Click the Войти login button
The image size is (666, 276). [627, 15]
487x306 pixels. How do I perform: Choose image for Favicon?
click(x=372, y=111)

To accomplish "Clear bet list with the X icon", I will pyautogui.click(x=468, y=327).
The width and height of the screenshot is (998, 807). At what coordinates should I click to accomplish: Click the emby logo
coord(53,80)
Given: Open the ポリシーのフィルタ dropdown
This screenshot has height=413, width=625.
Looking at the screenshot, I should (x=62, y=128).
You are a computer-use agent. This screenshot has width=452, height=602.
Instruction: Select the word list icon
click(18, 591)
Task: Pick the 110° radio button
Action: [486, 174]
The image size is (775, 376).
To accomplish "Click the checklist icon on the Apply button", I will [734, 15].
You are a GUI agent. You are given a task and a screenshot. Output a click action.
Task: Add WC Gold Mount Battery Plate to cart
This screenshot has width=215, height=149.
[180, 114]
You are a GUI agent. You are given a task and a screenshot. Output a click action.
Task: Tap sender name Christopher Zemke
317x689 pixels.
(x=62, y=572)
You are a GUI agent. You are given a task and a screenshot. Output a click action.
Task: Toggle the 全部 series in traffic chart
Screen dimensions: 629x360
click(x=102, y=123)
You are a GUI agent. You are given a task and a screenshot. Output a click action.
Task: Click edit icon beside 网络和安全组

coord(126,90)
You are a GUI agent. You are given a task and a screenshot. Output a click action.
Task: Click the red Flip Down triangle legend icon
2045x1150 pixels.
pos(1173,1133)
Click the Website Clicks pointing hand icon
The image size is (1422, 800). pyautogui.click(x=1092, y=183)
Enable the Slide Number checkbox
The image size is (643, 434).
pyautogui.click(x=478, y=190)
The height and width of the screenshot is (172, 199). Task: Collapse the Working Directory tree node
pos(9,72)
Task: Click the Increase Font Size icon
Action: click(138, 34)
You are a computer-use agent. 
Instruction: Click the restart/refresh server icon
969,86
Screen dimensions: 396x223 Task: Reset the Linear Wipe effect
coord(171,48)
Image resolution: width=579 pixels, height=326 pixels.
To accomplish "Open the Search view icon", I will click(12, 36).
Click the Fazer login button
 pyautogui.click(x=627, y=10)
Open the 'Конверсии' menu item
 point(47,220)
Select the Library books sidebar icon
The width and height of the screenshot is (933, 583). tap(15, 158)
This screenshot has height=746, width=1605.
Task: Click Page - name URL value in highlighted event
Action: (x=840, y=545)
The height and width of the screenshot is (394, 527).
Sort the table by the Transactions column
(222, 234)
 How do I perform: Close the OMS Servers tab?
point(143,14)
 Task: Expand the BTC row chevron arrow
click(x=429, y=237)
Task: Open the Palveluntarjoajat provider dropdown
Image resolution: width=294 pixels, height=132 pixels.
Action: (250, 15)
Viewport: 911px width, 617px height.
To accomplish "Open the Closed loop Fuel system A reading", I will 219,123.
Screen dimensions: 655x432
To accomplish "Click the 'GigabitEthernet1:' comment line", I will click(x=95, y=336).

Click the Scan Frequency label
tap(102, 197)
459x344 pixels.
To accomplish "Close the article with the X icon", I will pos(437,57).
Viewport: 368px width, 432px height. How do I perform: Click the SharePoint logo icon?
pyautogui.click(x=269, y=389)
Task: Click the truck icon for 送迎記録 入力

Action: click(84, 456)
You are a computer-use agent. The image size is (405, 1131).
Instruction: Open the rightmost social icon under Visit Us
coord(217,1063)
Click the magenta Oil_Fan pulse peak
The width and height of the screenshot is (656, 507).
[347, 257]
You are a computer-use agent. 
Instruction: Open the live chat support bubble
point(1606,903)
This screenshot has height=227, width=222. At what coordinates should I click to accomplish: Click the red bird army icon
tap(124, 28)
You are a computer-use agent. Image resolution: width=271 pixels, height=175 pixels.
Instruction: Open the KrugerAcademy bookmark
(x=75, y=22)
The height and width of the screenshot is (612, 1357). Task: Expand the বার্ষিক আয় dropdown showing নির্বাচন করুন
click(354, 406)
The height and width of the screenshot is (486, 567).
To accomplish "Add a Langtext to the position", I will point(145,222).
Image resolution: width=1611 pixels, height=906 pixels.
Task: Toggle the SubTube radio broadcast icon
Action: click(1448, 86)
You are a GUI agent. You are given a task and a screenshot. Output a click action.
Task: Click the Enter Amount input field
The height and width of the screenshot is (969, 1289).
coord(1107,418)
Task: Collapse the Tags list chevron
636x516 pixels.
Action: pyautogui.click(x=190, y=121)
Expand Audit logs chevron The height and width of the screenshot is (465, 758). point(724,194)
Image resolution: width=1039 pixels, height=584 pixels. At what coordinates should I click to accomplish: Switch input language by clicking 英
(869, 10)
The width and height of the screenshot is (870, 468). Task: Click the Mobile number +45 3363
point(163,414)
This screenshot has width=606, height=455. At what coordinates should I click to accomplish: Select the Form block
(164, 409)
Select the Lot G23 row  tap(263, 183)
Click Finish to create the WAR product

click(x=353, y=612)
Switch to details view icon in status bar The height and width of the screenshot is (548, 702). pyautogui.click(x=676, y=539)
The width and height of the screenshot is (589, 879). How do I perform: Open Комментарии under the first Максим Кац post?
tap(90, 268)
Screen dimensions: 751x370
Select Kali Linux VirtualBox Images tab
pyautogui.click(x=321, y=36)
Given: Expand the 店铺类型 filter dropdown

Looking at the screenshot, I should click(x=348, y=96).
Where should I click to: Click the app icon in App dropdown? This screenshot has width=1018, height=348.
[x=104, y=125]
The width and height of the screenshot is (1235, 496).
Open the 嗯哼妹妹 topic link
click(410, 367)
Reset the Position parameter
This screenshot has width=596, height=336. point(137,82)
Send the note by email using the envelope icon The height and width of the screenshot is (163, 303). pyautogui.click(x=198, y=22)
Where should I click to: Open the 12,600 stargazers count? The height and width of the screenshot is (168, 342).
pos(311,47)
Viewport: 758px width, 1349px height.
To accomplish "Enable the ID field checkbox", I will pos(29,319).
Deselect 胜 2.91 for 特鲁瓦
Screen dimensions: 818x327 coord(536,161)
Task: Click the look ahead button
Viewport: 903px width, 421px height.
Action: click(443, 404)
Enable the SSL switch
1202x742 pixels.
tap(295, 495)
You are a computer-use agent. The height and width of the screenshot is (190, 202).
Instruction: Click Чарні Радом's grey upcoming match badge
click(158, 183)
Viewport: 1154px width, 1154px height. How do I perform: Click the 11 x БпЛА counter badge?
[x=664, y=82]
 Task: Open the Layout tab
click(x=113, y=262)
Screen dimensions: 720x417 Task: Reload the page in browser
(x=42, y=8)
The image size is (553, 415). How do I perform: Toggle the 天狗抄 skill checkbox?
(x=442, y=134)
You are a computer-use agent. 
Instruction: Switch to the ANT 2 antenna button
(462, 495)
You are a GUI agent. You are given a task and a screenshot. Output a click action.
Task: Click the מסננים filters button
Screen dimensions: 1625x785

^^^^^^^^

TASK TO COMPLETE: Please write everything from the line containing "The image size is (775, 376)." down to the line containing "will [734, 15]." as a two-column CSV headed input and output. Give one row per item, with each value in a single quoted field and line breaks replaced by spaces.

RESULT OF THE TASK:
input,output
"The image size is (775, 376). To accomplish ""Click the checklist icon on the Apply button"",","I will [734, 15]."